Camino al suplicio —odio los supermercados— yo le iba contando las maravillas del diario de Bioy, hombre a quien amo no solo por su inteligencia lúcida y devastadora, sino también por su gran parecido con mi padre, sobre todo, en sus últimos años. El Bioy viejo conservó su lindura; uno podía adivinar tras esos ojos transparentes y acuosos por los años, la presencia de un varón-pa-quererte-mucho-varón que supo entrar en el juego del amor de la manera más amorosa.
Mientras Él me preguntaba con insistencia, quebrando en parte nuestro trato, cuántos chorizos me parecía que debíamos comprar, yo pensaba si sería cierta la sospecha de Bioy: el miedo a la vejez, envejece. Entonces, ¿el miedo a la muerte, enmuerta?

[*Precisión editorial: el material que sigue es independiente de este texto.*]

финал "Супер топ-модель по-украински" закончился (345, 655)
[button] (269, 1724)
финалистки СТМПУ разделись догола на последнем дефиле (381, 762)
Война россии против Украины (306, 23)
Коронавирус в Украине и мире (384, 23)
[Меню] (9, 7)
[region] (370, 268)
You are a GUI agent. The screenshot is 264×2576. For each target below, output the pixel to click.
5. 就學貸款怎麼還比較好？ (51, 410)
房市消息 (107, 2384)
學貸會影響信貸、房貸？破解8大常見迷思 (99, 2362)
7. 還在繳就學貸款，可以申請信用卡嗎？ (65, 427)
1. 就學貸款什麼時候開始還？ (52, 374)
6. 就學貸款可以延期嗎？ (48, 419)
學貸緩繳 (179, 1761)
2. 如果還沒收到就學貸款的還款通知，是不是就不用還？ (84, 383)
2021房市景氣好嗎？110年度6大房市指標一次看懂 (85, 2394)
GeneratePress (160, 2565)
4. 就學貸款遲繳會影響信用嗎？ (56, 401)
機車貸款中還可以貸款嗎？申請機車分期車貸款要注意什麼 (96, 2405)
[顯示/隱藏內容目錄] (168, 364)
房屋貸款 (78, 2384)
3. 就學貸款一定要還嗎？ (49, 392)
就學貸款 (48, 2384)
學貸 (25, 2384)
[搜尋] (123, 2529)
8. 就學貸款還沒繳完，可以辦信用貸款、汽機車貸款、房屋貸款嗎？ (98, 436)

Ay, Bioy, si te hubiera conocido, pensaba yo y, Él, entretanto, calculaba kilaje de asado de tira y se decía a sí mismo, sin saber que yo andaba muy lejos de sus cálculos gastronómicos, que en realidad las mujeres no comen nada y que a quién se le había ocurrido decir que se calcula medio kilo por persona, si las minas se conforman con la ensalada verde y si los hombres, claro, ya no engullen como antes porque el colesterol y porque la presión y bla bla.
Ey, por dónde andás, en qué estás pensando. Sin importarme que ni el lugar ni el momento fueran los más propicio para sacar el puño, lo saqué, así, directo a su mandíbula: Dice Bioy que las mentiras piadosas que se dicen sobre la vejez le parecen casi deprimentes, porque lo verdaderamente deprimente, son las verdades.

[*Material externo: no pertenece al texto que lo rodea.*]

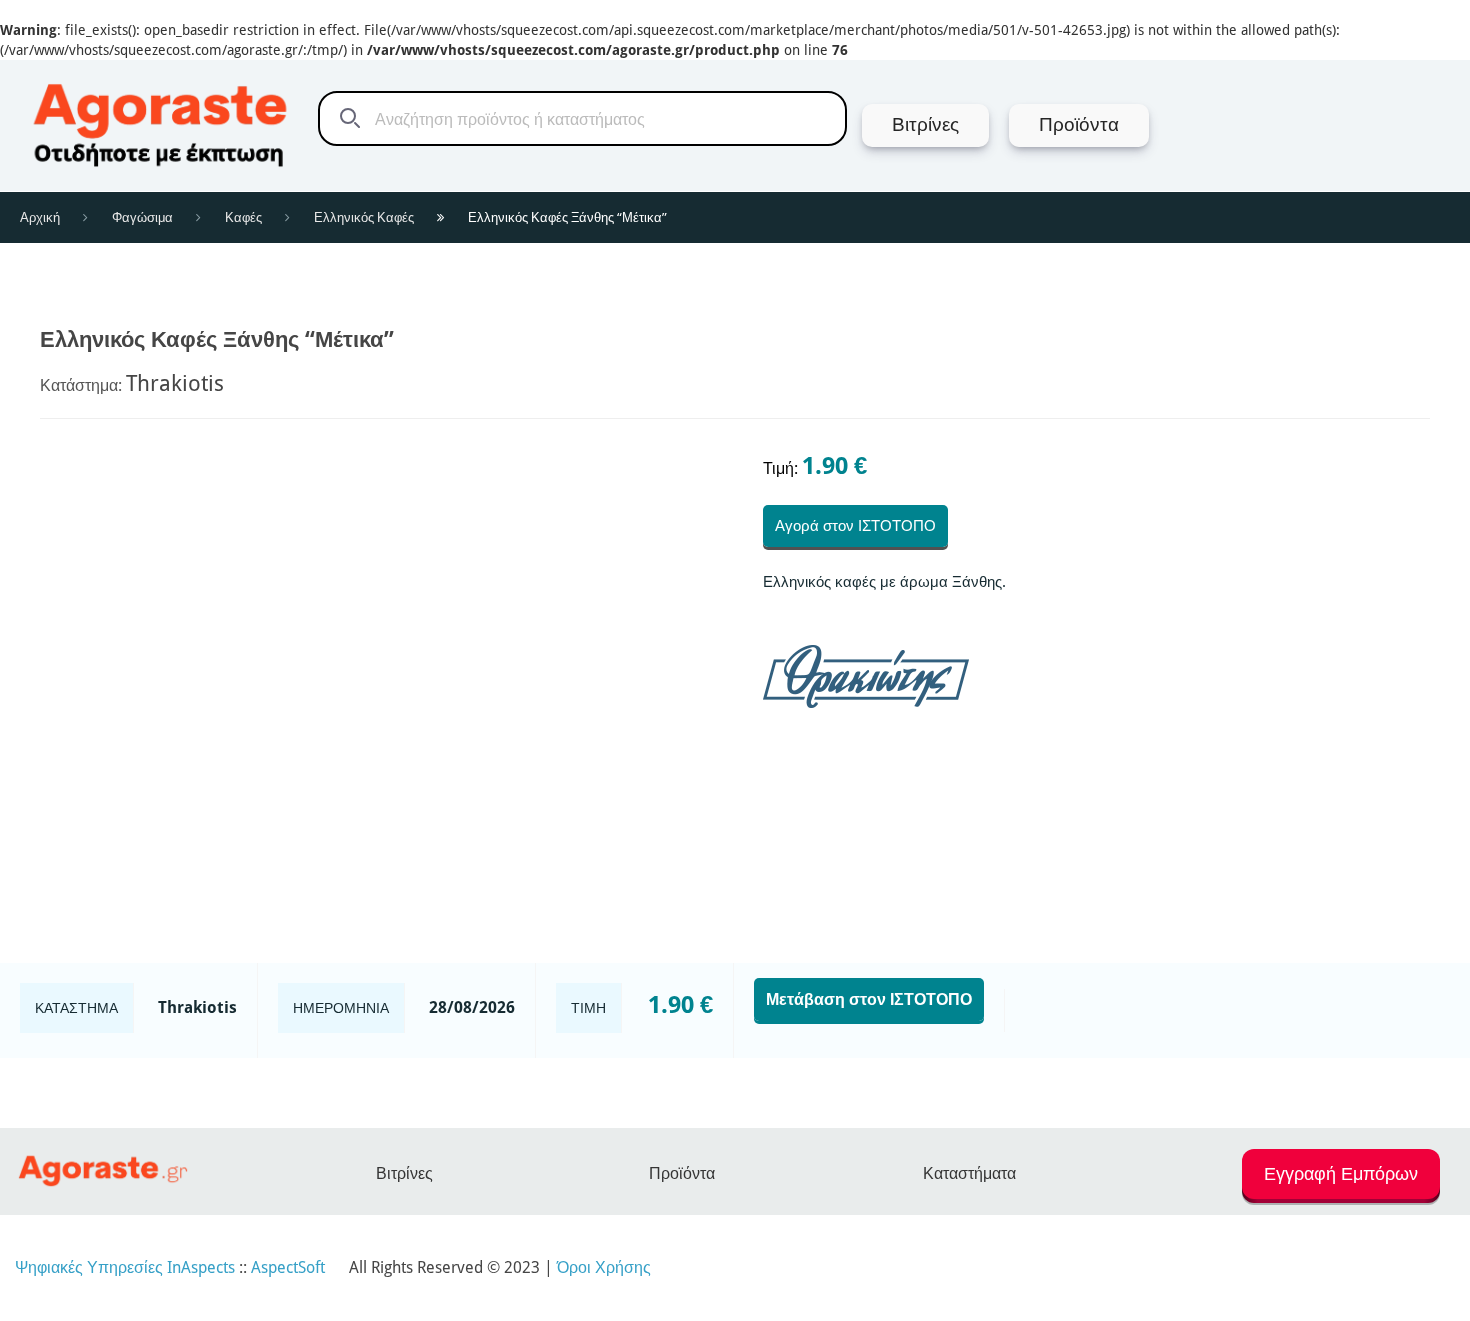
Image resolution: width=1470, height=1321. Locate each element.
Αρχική (40, 217)
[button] (1341, 1183)
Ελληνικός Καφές (364, 217)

Ya está, lo dije, me acuerdo del instante justo, frente a la gélida heladera de los yogures.
Digamos que nuestros puntos de vista con respecto a la vejez no coincidían, como otros tantos puntos. Pero ahí estaba nuestra complicidad: su mirada sobre mis palabras y una sonrisa de comprensión y de cariño que, después de años, ya era perfecta para mí.
Volvimos.
Él con la ilusión del día de sol y el asado y la vida.
Yo, un puro proyecto que no termina de despegar, una melancolía cansina, mechada con interludios intensos que me hacen, como a Él, amar la vida más allá de disonancias y oscuridades.